Spectacularly, nobody I met over the course of the day was charging for pictures at the autograph table. I know that a few of the guests were (Andrew Lee-Potts, Hannah Spearritt...), but none of the “Game Of Thrones” cast were, which was awesome. It’s becoming increasingly rare these days outside of Showmasters’ events that you go a whole day without a table picture charge. Table picture charges are set by the guest or their agent and it’s usually a way to fleece people out of more money in my humble opinion. If you want a picture but no autograph, I understand a ‘selfie’ charge. If the ‘selfie’ charge money is going to charity, I understand it. If you’re getting an autograph anyway, I feel as though the picture should be free. It takes a matter of seconds.
With two long conversations under my belt, it was time for back-to-back-to-back photos – the “Game Of Thrones” group photo, Kerry Ingram, and Kerry, Aimee, and myself with the Iron Throne. All the photos started on time, all the guests were their usual lovely selves, and Ross Mullan is the most hilariously sassy man in the world. Aimee and Kerry had the privilege of holding Daenerys’ three dragon eggs for the Iron Throne picture, but started bickering because Aimee had two and Kerry only had one. LOLs. All the photos were printed within a matter of minutes after being taken.
Ross Mullan: With half an hour spare between my last studio photo of the day and the “Game Of Thrones” talk, I decided to take the opportunity to go and see Ross. At these type of conventions, Ross is most notable for his work on “Game Of Thrones” (various White Walkers, including the one Sam kills with the Obsidian dagger and the one who takes Craster’s son and turns his eyes blue) and “Doctor Who” (various creatures, including the Silence and the Teller). I met Ross 18 months previously and got a White Walker picture signed, but I still wanted to get a “Doctor Who” picture signed too, so “Reading Comic Con” was the perfect opportunity to do so. For a man who makes a living largely portraying monsters and villains, Ross couldn’t be nicer. He’s ridiculously energetic, he’s camp, he talks with arm movements a lot, he’s sassy, he’s hilarious...I love him. In a move that shocked nobody, we started by talking about “Game Of Thrones”. Actually, first, I told Ross that I was questioning my childhood after he shared a ‘Human Santapede’ picture on social media the previous day...then we talked about “Game Of Thrones”! Having portrayed White Walkers for three straight seasons, Ross has been absent from the show for a little while, which he thinks is because they’re concentrating more now on stuntmen being White Walkers as the scenes transition more and more in to fighting and epic battles. We talked about prosthetics and makeup for various characters he’s played, we talked about him falling off a horse while in full White Walker gear and prosthetics (you can see this on one of the blooper reels for the show), and we talked about life. Ross mentioned that he’s looking to do more conventions, particularly abroad, so I gave him some useful links and information that should hopefully make things a little easier for him. Finally, we discussed his upcoming psychological horror movie, “Charismata”, which sounds tremendous. I’m not sure how much I’m able to divulge as the movie isn’t out yet, so I’ll just say keep an eye out for it and check out the IMDB page for the movie. Should be a blast. Autograph, free table picture, great conversation. Guest Type = Conversationalist.

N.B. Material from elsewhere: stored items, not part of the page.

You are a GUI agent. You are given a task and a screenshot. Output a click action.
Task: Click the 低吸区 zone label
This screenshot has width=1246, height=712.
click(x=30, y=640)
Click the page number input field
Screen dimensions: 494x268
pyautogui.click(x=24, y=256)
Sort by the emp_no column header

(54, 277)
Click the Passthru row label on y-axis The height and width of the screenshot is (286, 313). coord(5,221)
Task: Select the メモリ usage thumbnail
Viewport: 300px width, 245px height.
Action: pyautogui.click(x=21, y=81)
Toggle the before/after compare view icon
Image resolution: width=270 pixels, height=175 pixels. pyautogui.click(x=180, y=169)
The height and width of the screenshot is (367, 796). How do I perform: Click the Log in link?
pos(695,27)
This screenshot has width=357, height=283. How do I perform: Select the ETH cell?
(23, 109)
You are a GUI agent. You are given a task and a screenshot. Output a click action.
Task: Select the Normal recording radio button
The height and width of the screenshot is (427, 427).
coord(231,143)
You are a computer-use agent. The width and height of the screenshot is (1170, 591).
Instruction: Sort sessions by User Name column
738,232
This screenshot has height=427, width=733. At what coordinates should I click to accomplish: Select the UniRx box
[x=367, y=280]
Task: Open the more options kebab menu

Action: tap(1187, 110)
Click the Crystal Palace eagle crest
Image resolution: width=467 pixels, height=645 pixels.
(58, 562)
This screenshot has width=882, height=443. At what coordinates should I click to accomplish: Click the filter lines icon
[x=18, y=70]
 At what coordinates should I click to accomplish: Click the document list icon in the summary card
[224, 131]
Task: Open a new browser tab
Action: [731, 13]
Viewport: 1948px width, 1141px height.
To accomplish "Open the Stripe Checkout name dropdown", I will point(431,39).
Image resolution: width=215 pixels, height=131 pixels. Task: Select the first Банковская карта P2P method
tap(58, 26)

I first met Ceri-Ann Williams a couple of months before “Reading Comic Con”, as she attended “Gloucester Comic Con” on the Saturday of the event. I was so busy organising things that weekend that I totally forgot to get a picture with her. We’d spoken since and arranged to try and get one at another time as soon as possible. When Ceri was announced for Reading, it was much to my chagrin that Ceri would be there Saturday and I would be there Sunday...typical! Alas, randomly, Ceri was there on Sunday for a few hours unannounced! This gave me the perfect opportunity to catch up with Ceri a little bit and get the elusive picture! While we didn’t get to chat for long (she was leaving soon after and I needed to go to the “Game Of Thrones” talk), it was great to see Ceri again. As I mentioned in my review of “Gloucester Comic Con”, Ceri has such warmth to her that emanates out. She’s so approachable and easy to talk to, which has definitely translated well into the public as she’s always gotten great reviews from people I know that have met her.
The “Game Of Thrones” talk took place in an intimate, relatively small room that I would guess accommodated a hundred or so people. Myself, Natasia, and Adam were row 1, front and centre. The guests were sat within roughly two arms’ lengths of us. When I go to conventions, I take no notes. Everything I write, all the autograph table conversations, all the details, comes from my memory. However, I usually take notes in the talks. Not even my memory is that good. As I was in the middle of the front row, it would have been rude to be constantly writing or typing notes on my phone, so I took no notes whatsoever. Therefore, I’ll just say that the panel was good! I was worried that nobody would ask questions in such a smaller environment, but questions were asked throughout almost the entirety of the panel. All four guests did a great job. Clive was the storyteller, Ross was the sassy man that gave the comical answers, and Kerry and Aimee were the energetic youths that bounced incredibly well off of each other and kept the panel alive. It’s so obvious that Aimee and Kerry are great friends in real life because they’re so comfortable around each other, even on stage. It’s a shame they never had a scene together in “Game Of Thrones”. Some random notes – horses are a pain to work with, everybody loves the Targaryens and the Starks, Ross wants to be Cersei, Belfast is amazing, Kerry has casts of her face from set (and the wooden horse), Aimee is proud of her city, and “Game Of Thrones” has changed all of their lives for the better in numerous ways. That’s the main gist. Great panel, four terrific human beings, lots of laughs.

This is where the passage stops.